Statistical analysis was performed using Graph pad PRISM version 6. As the data were not normally distributed, differences in means were compared using the Mann–Whitney U test (two tailed). Degree of association between clinical parameters and serum cytokine levels were done using Spearmans correlation. Receiver-operator characteristic (ROC) curves showing the area under the curve (AUC) were generated to determine the discriminatory performance of serum IL-10 levels, platelet counts, lymphocyte counts and liver transaminase levels.
Of the 259 patients, 40 (15.4%) patients were classified as having severe dengue. Their mean age was 26.8 years (SD ± 11.9). 72 (27.8%) had abdominal pain, 100 (38.6%) had vomiting, 37 (14.3%) had pleural effusions, 7 (2.7%) had ascites and 17 (6.6%) developed bleeding manifestations. However, none of the patients developed severe bleeding. Based on the presence of dengue specific IgM antibodies in the absence of IgG antibodies, 50 (19.3%) patients were found to have primary dengue infection.

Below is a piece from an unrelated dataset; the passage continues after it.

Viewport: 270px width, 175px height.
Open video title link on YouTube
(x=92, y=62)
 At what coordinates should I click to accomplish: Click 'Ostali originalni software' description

Association of serum IL-10 with disease severity
Patients with severe dengue had significantly lower white cell counts and platelet counts and significantly higher alanine transaminase levels and aspartate transaminase levels than those with non severe dengue (Table 1). Serum IL-10 levels were significantly higher (p = 0.001) in patients with severe dengue (mean 291.6 ± SD 573.6, median 154.3, range 24.98 to 3271 pg/ml), when compared to those with non severe dengue (mean 156.6 ± SD 258.2, median 81.9, range 7.8 to 2681 pg/ml) (Figure 1A). Serum IL-10 levels significantly and inversely correlated with white cell counts (Spearmans R = −0.23, p = 0.0002) and lymphocyte counts (Spearmans R = −0.29, p < 0.0001). Serum IL-10 levels significantly and positively correlated with the highest aspartate tranaminase (AST) levels (Spearmans R = 0.16, p = 0.01) and the highest alanine transaminase (ALT) levels (Spearmans R = 0.22, p = 0.007) but not with the lowest platelet count in the critical phase (Table 2).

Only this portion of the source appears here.